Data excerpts
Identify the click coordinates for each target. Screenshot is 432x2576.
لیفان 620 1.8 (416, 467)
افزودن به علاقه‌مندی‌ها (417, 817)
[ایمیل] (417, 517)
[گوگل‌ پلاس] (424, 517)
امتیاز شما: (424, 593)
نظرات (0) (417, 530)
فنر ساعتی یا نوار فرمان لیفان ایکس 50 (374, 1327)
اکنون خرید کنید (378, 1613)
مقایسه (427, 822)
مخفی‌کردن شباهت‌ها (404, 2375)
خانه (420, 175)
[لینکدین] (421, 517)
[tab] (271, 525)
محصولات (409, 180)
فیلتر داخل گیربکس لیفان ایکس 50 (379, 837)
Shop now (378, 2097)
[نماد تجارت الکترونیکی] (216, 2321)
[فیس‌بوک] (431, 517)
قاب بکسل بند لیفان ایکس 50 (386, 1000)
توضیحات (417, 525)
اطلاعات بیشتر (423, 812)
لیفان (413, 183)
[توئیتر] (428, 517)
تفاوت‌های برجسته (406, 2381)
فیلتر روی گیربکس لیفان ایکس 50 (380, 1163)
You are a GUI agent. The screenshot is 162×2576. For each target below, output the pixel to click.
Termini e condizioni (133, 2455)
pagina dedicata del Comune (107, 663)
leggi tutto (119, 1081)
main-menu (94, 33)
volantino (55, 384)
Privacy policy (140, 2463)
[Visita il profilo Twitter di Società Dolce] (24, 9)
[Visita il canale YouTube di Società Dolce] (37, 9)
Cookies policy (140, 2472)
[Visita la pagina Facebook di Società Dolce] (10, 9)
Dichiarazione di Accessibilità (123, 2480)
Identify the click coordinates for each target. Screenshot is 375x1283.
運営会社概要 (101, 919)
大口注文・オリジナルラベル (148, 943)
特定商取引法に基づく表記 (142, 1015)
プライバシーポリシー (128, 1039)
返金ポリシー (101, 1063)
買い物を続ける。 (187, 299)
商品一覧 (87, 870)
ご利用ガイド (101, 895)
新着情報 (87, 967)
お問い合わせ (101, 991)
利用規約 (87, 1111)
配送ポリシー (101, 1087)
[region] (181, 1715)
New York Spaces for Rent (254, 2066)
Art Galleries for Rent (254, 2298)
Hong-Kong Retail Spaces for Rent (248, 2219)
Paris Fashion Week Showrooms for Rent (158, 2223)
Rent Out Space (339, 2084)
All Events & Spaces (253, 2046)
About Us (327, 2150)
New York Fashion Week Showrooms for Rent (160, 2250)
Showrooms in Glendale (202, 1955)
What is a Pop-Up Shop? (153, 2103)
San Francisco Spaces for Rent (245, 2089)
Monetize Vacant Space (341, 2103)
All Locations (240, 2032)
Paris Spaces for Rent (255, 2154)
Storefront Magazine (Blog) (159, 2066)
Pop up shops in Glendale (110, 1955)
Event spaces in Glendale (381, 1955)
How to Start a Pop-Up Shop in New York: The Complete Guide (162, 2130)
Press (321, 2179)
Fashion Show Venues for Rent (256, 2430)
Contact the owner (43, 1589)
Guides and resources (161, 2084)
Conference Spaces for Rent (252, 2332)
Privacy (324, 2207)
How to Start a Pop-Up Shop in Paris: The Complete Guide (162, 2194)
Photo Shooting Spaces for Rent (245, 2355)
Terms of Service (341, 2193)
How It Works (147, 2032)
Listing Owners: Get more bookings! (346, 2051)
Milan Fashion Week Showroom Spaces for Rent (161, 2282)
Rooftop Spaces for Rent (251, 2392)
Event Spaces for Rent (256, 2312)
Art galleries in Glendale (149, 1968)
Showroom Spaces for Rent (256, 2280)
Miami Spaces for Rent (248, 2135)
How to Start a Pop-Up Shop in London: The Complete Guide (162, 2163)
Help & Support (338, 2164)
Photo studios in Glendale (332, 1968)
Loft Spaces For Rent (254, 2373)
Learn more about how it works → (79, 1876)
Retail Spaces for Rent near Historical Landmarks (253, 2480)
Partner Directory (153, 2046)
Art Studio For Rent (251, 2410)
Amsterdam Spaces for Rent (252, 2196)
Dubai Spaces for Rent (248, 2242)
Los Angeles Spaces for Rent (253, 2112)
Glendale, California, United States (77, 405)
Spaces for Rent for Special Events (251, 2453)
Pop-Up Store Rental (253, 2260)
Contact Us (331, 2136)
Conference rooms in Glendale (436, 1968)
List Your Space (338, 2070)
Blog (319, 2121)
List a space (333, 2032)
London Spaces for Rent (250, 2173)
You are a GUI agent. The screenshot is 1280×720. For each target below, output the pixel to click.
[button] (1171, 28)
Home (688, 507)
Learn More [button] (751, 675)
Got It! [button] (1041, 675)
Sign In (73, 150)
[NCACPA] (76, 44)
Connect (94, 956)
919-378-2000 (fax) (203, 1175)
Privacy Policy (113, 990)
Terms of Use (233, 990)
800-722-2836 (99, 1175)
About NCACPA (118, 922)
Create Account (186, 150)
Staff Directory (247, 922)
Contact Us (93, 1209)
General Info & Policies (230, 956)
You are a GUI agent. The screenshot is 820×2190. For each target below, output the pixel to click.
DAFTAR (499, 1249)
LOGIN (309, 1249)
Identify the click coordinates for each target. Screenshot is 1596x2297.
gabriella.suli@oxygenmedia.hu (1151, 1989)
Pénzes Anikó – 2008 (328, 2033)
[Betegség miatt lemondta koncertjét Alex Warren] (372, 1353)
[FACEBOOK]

**Work request**
Exact copies of the lines from the start of the data up to the line holding "فنر ساعتی یا", both included, are all that is needed.

**Solution to the exercise**
Identify the click coordinates for each target. Screenshot is 432x2576.
لیفان 620 1.8 (416, 467)
افزودن به علاقه‌مندی‌ها (417, 817)
[ایمیل] (417, 517)
[گوگل‌ پلاس] (424, 517)
امتیاز شما: (424, 593)
نظرات (0) (417, 530)
فنر ساعتی یا نوار فرمان لیفان ایکس 50 (374, 1327)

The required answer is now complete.